The steady-state spectrophotometrically determined initial velocity kinetics of the aerobic oxidation of ferrocytochrome c by cytochrome c oxidase were examined for effects of diffusion control in solvents of increased viscosity. Both glycerol/water and sucrose/water proved unsatisfactory as viscosogens due to weak competitive inhibition (Ki values of 2.6 M and 1.6 M, respectively). However, polyethylene glycol (PEG) was satisfactory as a viscosogen. The measured diffusion coefficient of ferrocytochrome c in PEG/water was shown to follow closely the Stokes-Einstein equation. In PEG/water mixtures at high ionic strength the minimum association rate constant (kmin = Vmax/(Km[EO]) is partly diffusion controlled with contributions from diffusion control and chemical activation control being about equal at 5 mPa X s, a viscosity that may be physiologically relevant. This finding can be interpreted to mean that cytochrome c oxidase is an enzyme that has evolved to approach its maximum efficiency. The steady-state kinetics were also examined at low ionic strength where multiphasic kinetics are exhibited. The effect of increased viscosity was exhibited over the whole experimentally accessible region indicating that there are effects due to diffusion control on both the high-affinity and low-affinity binding of ferrocytochrome c. Several models for diffusion control were examined and a comparison is made with other diffusion-controlled reactions of proteins.

The association reaction of yeast alcohol dehydrogenase with coenzyme is partly diffusion-controlled in solvents of increased viscosity.

The steady-state kinetics of the yeast and liver alcohol dehydrogenase catalyzed reduction of aldehydes were examined in solvent mixtures of increased viscosity. This was done to investigate the effects of diffusion control on the fast association of NADH with the enzymes. Both glycerol and sucrose were unsatisfactory as viscosogens, as they inhibited the enzyme, but poly(ethylene glycol)/water mixtures were satisfactory. The 5-fold faster reaction of yeast alcohol dehydrogenase with NADH is partly diffusion controlled, whereas the slower liver alcohol dehydrogenase reaction showed no diffusion effects. These results are consistent with a yeast alcohol dehydrogenase active site that has relatively little steric hindrance to NADH binding. It is estimated that contributions to this association reaction from diffusion control and chemical activation control are equal at a solvent viscosity of 10 cP. Thus, under physiological conditions of increased viscosity the NADH association may be significantly affected by diffusion effects. In order to estimate accurately the maximum diffusion-controlled rate constant from diffusion theory, the diffusion coefficients of NADH were measured in poly(ethylene glycol)/water mixtures and were found to vary inversely as the solvent viscosity raised to the power of 0.5. The non-Stokesian behaviour of molecules as large as NADH in polymer/water mixtures may be a serious limitation to the routine use of poly(ethylene glycol) as a viscosogen for diffusion studies.

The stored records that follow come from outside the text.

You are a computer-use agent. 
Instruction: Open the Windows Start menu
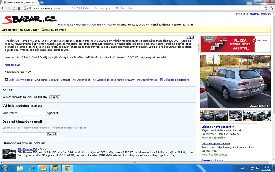tap(5, 168)
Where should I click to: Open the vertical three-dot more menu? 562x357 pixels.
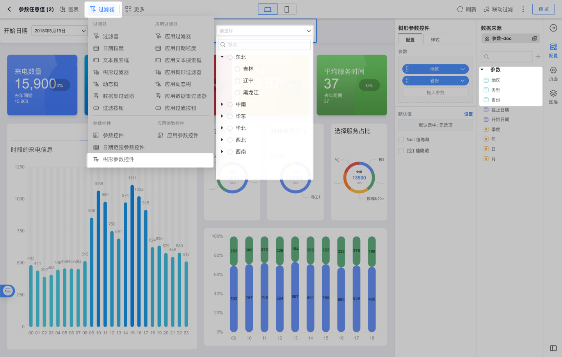[523, 9]
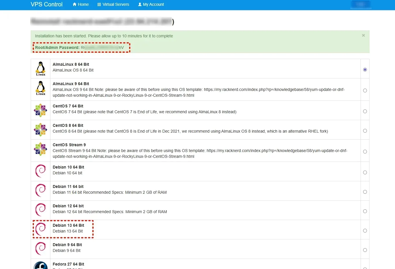The height and width of the screenshot is (269, 395).
Task: Choose the Debian 11 64 bit radio option
Action: tap(365, 192)
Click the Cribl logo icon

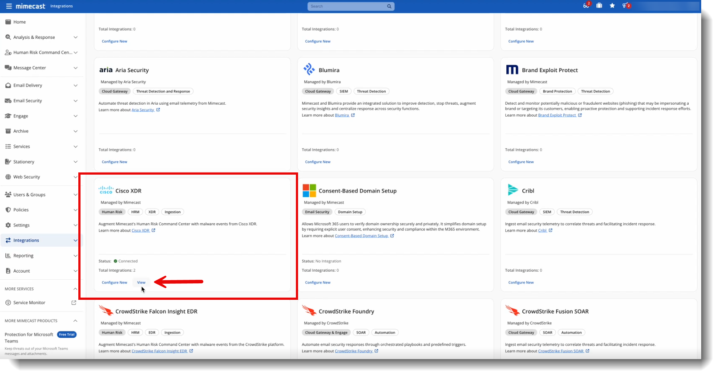pos(513,190)
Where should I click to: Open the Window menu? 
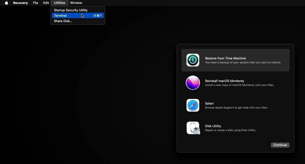[x=76, y=3]
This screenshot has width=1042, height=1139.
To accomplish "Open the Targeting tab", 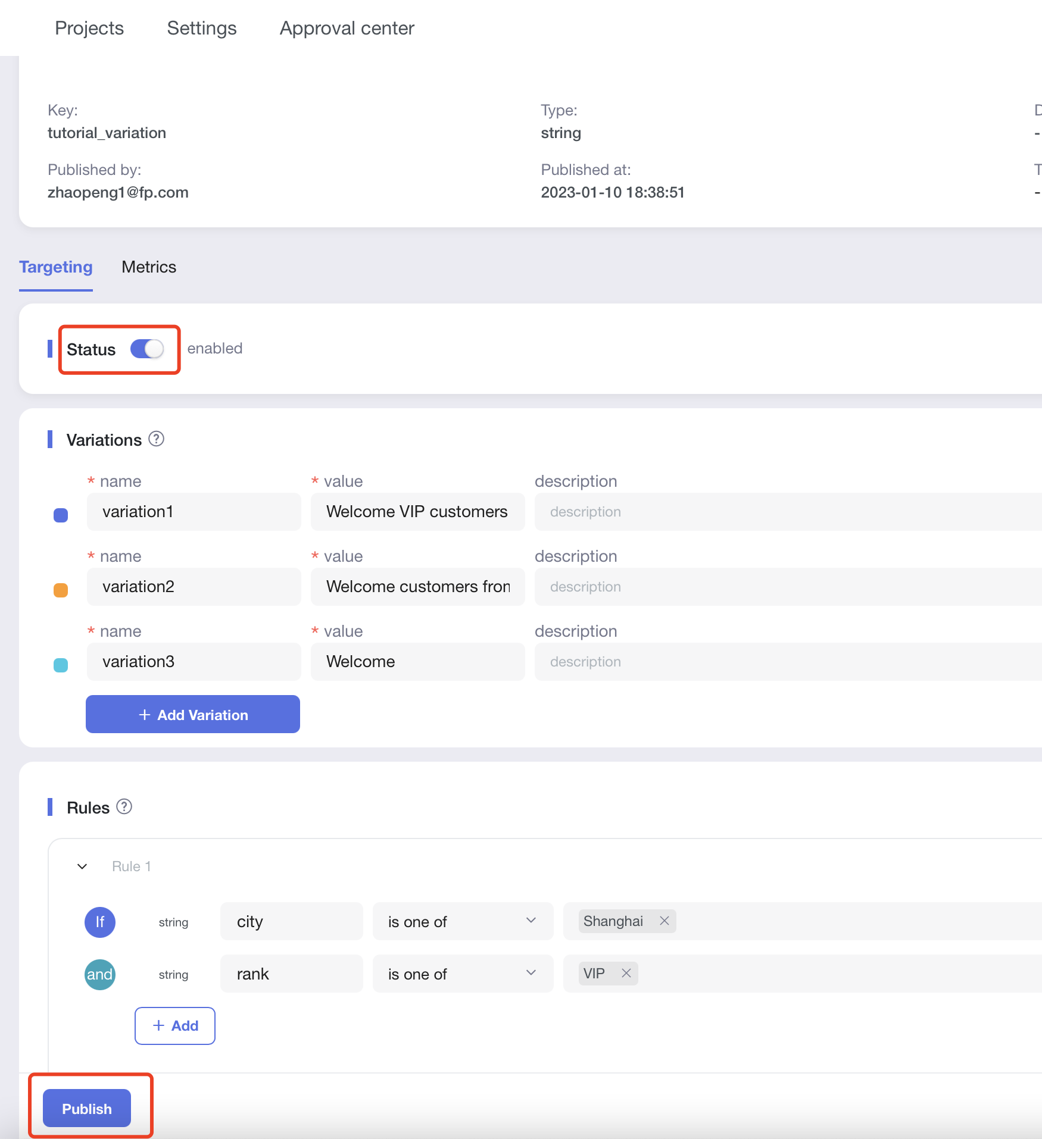I will tap(56, 267).
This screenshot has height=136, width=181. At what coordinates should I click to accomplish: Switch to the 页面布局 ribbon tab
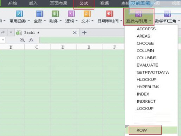pos(59,3)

Pig heart fumarase really does exhibit negative kinetic co-operativity at a constant ionic strength.

The kinetics of the action of fumarase on L-malate and fumarate were investigated at constant ionic strength. This was done to evaluate reports that fumarase follows simple Michaelis-Menten kinetics. However, when pH, buffer concentration and ionic strength are all maintained at constant values, the Lineweaver-Burk plots exhibit pronounced downward curvature, characteristic of negative kinetic co-operativity.